Biotechnology company Agenus has finished enrolling patients in a double-blind, multicentre, randomised Phase II study of its recombinant therapeutic vaccine for the treatment of genital herpes in herpes simplex virus-2 (HSV-2) positive patients.
The HerpV vaccine, which is based on the company’s HSP platform technology, contains the proprietary QS-21 Stimulon adjuvant, recombinant human heat shock protein-70 complexed with 32 distinct 35-mer synthetic peptides from the HSV-2 proteome.
The study (designated as protocol C-400-02), which has screened 100 HSV-2 positive patients, will test the biological efficacy of HerpV as measured by effect on genital viral shedding after three injections of the therapeutic vaccine.
A booster injection of HerpV will be given at six months after treatment to evaluate the potential durability of treatment effect, according to the company.
During the company’s four-arm Phase I study, 35 HSV-2 seropositive patients received three treatments of HerpV (designated in the study as AG-707 plus QS-21), AG-707, QS-21 alone, or placebo at two-week intervals.
The results demonstrated that the vaccine was well-tolerated.
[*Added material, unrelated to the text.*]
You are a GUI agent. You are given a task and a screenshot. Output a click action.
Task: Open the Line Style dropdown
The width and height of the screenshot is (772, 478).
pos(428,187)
Patients who received HerpV showed a statistically significant CD4+ T cell response (100%; 7/7) to HSV-2 antigens as detected by IFN? Elispot, and the majority of those patients demonstrated a CD8+ T cell response (75%; 6/8).
In addition, Stimulon adjuvant is being used in 17 vaccines, which are currently in clinical development, including four GlaxoSmithKline (GSK) Phase III programmes.
Results from GSK’s Phase III trials using MAGE-A3 cancer immunotherapeutic vaccines in lung cancer and melanoma, which incorporate QS-21 Stimulon, are anticipated in 2013.